Workplace divorce has become socially acceptable, even fashionable, and long-term relationships between employer and employee have become passe. In a recent survey by the American Association of Manufacturers, one in four companies in the U.S. say they will give out pink slips in the next 12 months. Of the companies that are hiring, most are seeking the workplace equivalent of one-night stands–temporary workers and consultants-to avoid such ties and obligations as health care and pensions. You can almost hear the corporate powers wondering, “Why buy the cow when you can get the milk for free?”
The irony, of course, is that the middle-aged, whitecollar, educated workers who are the primary victims of this sea change have been through all this before in then’ private lives about 20 years ago. Commitophobia, faithlessness, the ubiquity of divorce: This stuff is so old that the culture has already come out the other end. Society’s new icons are the father with a baby pressed to his chest and the sexy, monogamous couple. Loyalty and commitment are the touted aspirations. But in the workplace, employers are acting like a 50-year-old in a midlffe crisis, dumping longtime employees for some floozy of a temp.
“I have to be prepared every day for my job to disappear,” one woman says matter-of-factly in a recent Fortune cover story. But then it’s women, so imperfectly integrated into the corporate power structure, who are more likely to be matter-of-fact about this situation. Men, on the other hand, feel as vulnerable as unskilled housewives, fearful of being cut off from the source of their financial support, identity and self-worth.
Another cover story on the same subject, this one in the latest U.S. News and World Report, paints emotionally wounded IBMers as middle-aged divorcees bitterly sifting through the ashes of 8, 12 or 25 years of devoted commitment. These Big Blue refugees are attending support groups, where they vent their anger and sense of loss. And, like most divorced women, these men are much poorer. All that’s missing is the Harvard study declaring these men have a better chance of getting struck by lightning than getting another job at their old salary level.
Reading the media’s rendering of the job crisis, you get the feeling that a job seeker has about as much chance of finding a long-term relationship in today’s workplace as a single at a disco, circa 1978. And without going so far as to blame the new corporate commitophobia for the resurrection of platform shoes, I can’t help but think there’s something very retro going on here.

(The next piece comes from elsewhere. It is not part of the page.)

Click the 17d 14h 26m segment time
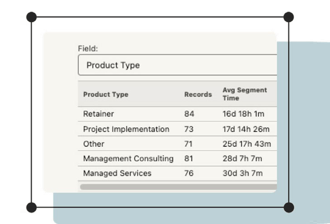This screenshot has width=330, height=224. coord(246,129)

The advantage of having lived this scenario before is that we have some idea how it will turn out. I’d bet that history will record this corporate downsizing as the platform shoes of the ’90s. Looking back on this period, we’ll see that it was fashionable for companies to “find themselves” at the expense of their relationship to their employees. Unburdened by loyalty, workers, too, are looking out for numero uno–the only one they can count on in an insecure world. It’s doubtful that companies will ultimately find commitophobia any more satisfying than private individuals did. The last 20 years of our collective domestic lives teach that there are certain ties which, over the long run, people cannot do without.
Yet when the rapprochement between employers and employees comes, it will not be anything like the old relationship, no more than the rapprochement between the sexes resembles the old compact. The loyal IBM employee of myth, his white shirt as neatly starched as the apron of a full-time homemaker, will be as rare as, well, a full-time homemaker.
Displaced workers will discover that self-determination, independence and control over how and where they work–thanks partly to computers, which are to the workplace revolution what birth control was to the sexual revolution—will be compensation for the loss of security. And having tasted this freedom, they’ll be unlikely to give it up.